- **Page text**
◆ ◆ ◆
Programming is done on a computer, I use xLights for all my programming, it’s an awesome open-source application that handles everything relatively easily. It has some rough edges that you’ll need to learn over time, but there’s a great community on Facebook and YouTube with videos and tutorials for the nitty-gritty.

xLights has a pretty simple system for layout, the UI looks like this:

Layout view

Ignoring the two bars along the top the main UI is pretty simple. The big black box contains all the models in your layout, you can click one of the options on the toolbar to add to it. The list on the left contains all the models in your layout, and if you select one, the area below will contain all the configurable options for that model. You can see in the picture that I've placed a straight line for my roof and a tree for my tree (please ignore the slightly different dimensions). The magic of all of this happens when I right-click my tree and hit "wiring view" that shows me this window. If the LEDs in my prop are wired exactly like this diagram then xLights now knows where every LED in my tree is relative to the roofline!

Wiring diagram

To finish off our rainbow I just need to make what we call a “sequence”. It’s a lot like audio or video editing. xLights’ sequence view has your layout on the left side, some effect details in the middle, and a timeline on the right. To get a basic sequence it’s as easy as dragging an effect from the top toolbar onto the timeline and messing with the effect details in the middle. You can see our rainbow (on my house, because the demo is boring) below:

Sequence animation

If you’re doing musical sequencing the music will also play to help you get timing right. It can take a lot of time to tweak the little settings in sequences and get them just right, but it’s a lot of fun and the results are worth it. Sequences are shareable, so you can download other people’s sequences and tweak them to your liking, or share your own with the community. There’s a few places for free sequences, and a few vendors that sell really high quality ones.

Electronics

I’m going to gloss over this for this post. The main electronics for a light show are a computer, controller, and power supply. The controller is what takes the data from the computer (can be a small Raspberry Pi or full computer) and sends it to the lights. The power supply is what powers the lights and controller. There are a lot of different options for all of these, I’ll cover what I use in a future post. The electronics aren’t extremely simple, but when you find a controller they have pretty good directions and/or a helfpful community.
◆ ◆ ◆
- **Tasks to carry out**
**1.** Answer these from the post about xLights:
(a) What shape did the writer place in the layout for the roof?
(b) What does xLights' sequence view show on its left side, in the middle, and on the right?
(c) What does the controller do in a light show?
**2.** List the main electronics for a light show that the post about xLights names.

- **Given material**
◆ ◆ ◆
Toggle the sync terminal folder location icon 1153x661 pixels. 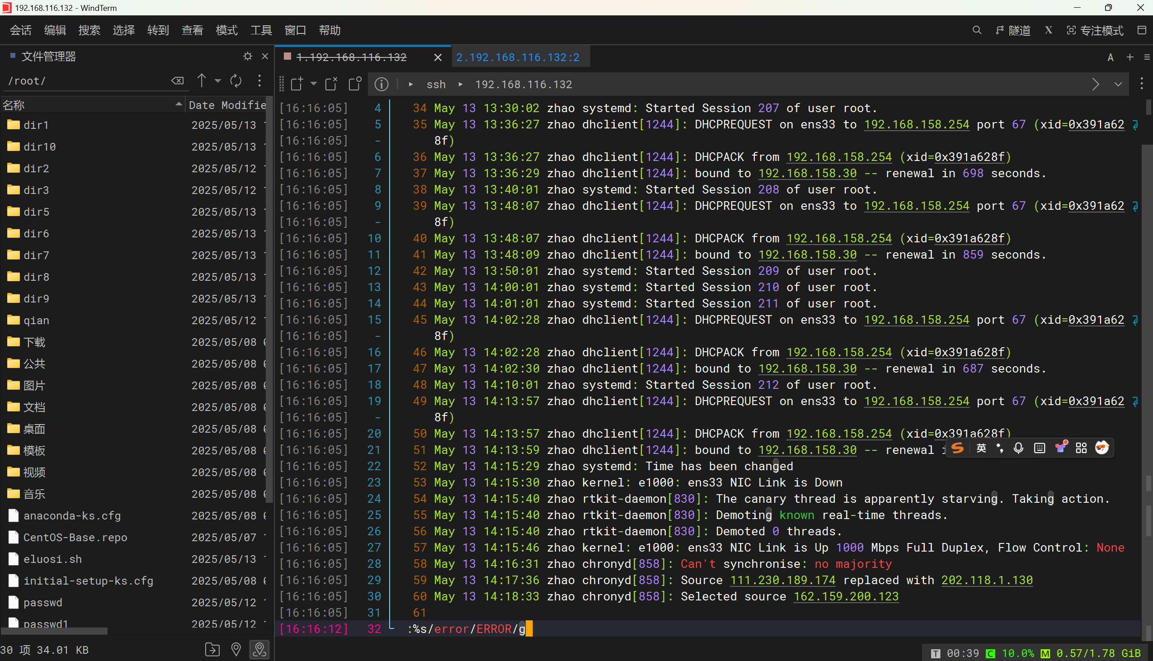260,650
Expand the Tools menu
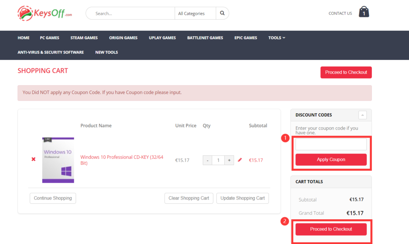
◆ ◆ ◆
- **Per-task outputs**
**1.**
(a) A straight line.
(b) The layout on the left, some effect details in the middle, and a timeline on the right.
(c) It takes the data from the computer and sends it to the lights.

**2.** A computer, a controller, and a power supply.